Delay is a time-based figure, having to do with the movement of energy within and between systems. Movement is created and sustained by working and writing in rhythm—that is to say, together. Erwin Schrodinger taught us about how standing waves are electrons connected by nodes, which led Max Born to conclude that these standing wave forms are probabilities The art of rhetoric, which traffics in probabilities, not certainties, approximates a science of rhythm at this scale and resolution (Dancing Wu Li Masters 122-28. For rhetoric agents either on the move or dwelling in uncertainty, rhetoric becomes an art of interrupting each other; knowing when to cut in on a developing sequence, and how to detach from a deeply felt major premise when another premise arrives unexpectedly, with a clang. Music and sound has always taught us ways to organize and share the real dissonance that we call "emotional states," and I suspect we have much more to learn.

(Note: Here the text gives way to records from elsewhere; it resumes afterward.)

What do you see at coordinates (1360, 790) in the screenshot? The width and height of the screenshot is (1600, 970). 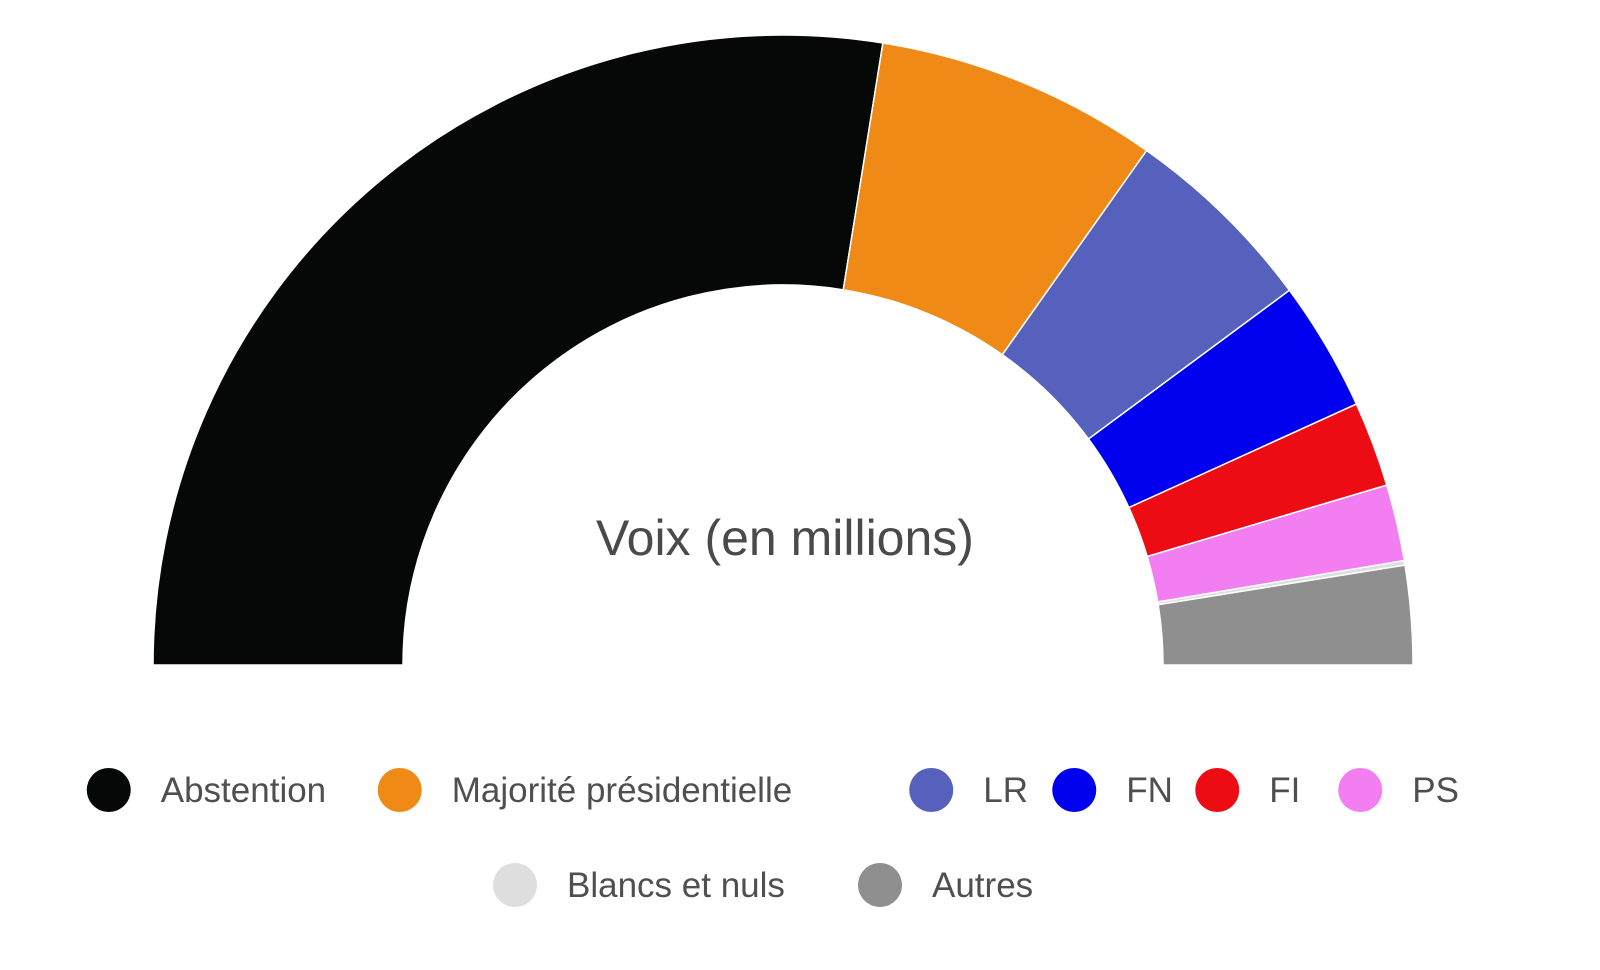 I see `legend-swatch-ps` at bounding box center [1360, 790].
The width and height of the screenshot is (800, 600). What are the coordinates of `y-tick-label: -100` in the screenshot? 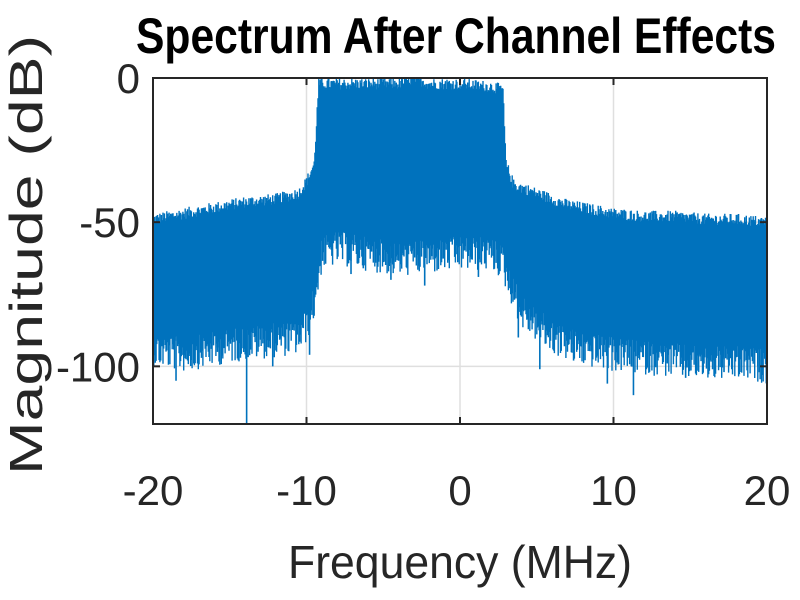 It's located at (98, 366).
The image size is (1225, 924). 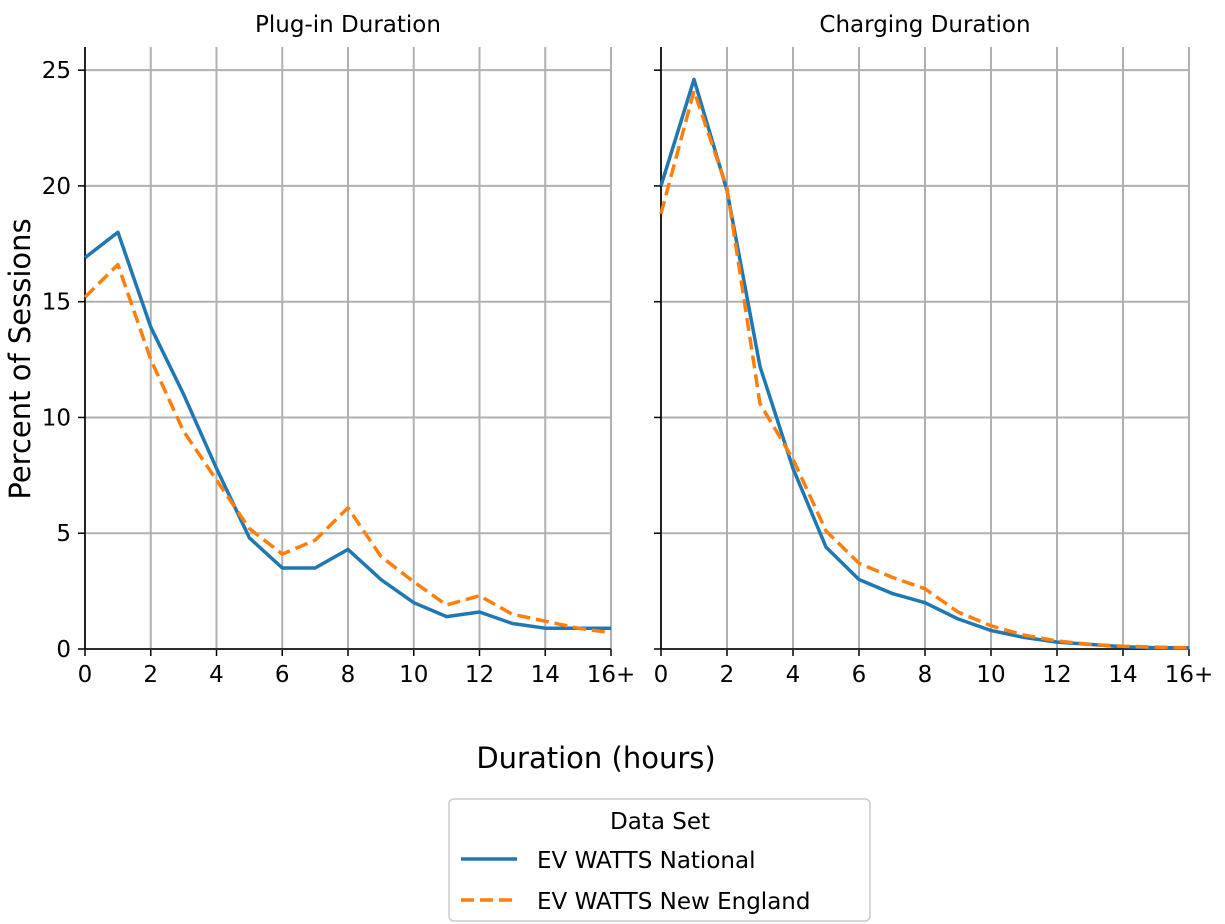 What do you see at coordinates (646, 861) in the screenshot?
I see `legend-label-national: EV WATTS National` at bounding box center [646, 861].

In “Order from Rhythmic Entrainment and the Origin of Levels Through Dissipation” philosopher John Collier and musician Mark Burch introduce rhythmic entrainment to describe the emergence of regular, predictable patterns within or between systems. Rhythmic entrainment realizes symmetries of information by means of sharing, but the production of information also manifests in moments of symmetry breaking. Collier and Burch offer this perspective to researchers in physics, chemistry, biology, measurement and communication, which suggests uses for writing instruction. Today, writers work with information so dense and ongoing in its generation and transformation that mathematical models of information production apply in everyday writing. When writing becomes a practice of creating and breaking links, a lot of noise gets mixed into the signal, and we find ourselves immersed in a kairotic space-time comprised of information, where "not just meaningful distinctions," but "any distinctions" take hold (Collier & Burch, 1998, p.2). Crucially, asignification and affect become important dimensions of community formation through writing. Democritus, Lucretius, Aristoxenus, Plato, Liebniz, Freidrich Nietzche, Sun Ra, John Coltrane, and inumerable physicisists and logicians have closely queried the infinitessimally small cuts and perferations that we feel so strongly in the discontinuous digitality of rhetorical practice today, which unfolds in what Thomas H. Davenport and John C. Beck name an “attention economy” (Davenport & Beck, 2001). How are we to get a handle on redunctionist dimension digital rhetoric? Collier and Burch (1998) provide a clue. “The result of rhythmic entrainment is a simplification of the entrained system,” and this helps make sense of abundant and dynamic information because “the information required to describe it is reduced. Entrainment can be communicated, passing information from one system to another.” Crucially, “the paradigm is a group of jazz percussionists agreeing on a complex musical progression” (Collier & Burch, p. 1). This musical treatment of information bringing patterns into awareness, and makes this awareness of hierarchies of order shareable. As communications ecologies intensify, we can consult the intensities of free jazz for insight into the transition from communication to commons-formation that a paradigm of planetary "consciousness sharing" is bringing into being.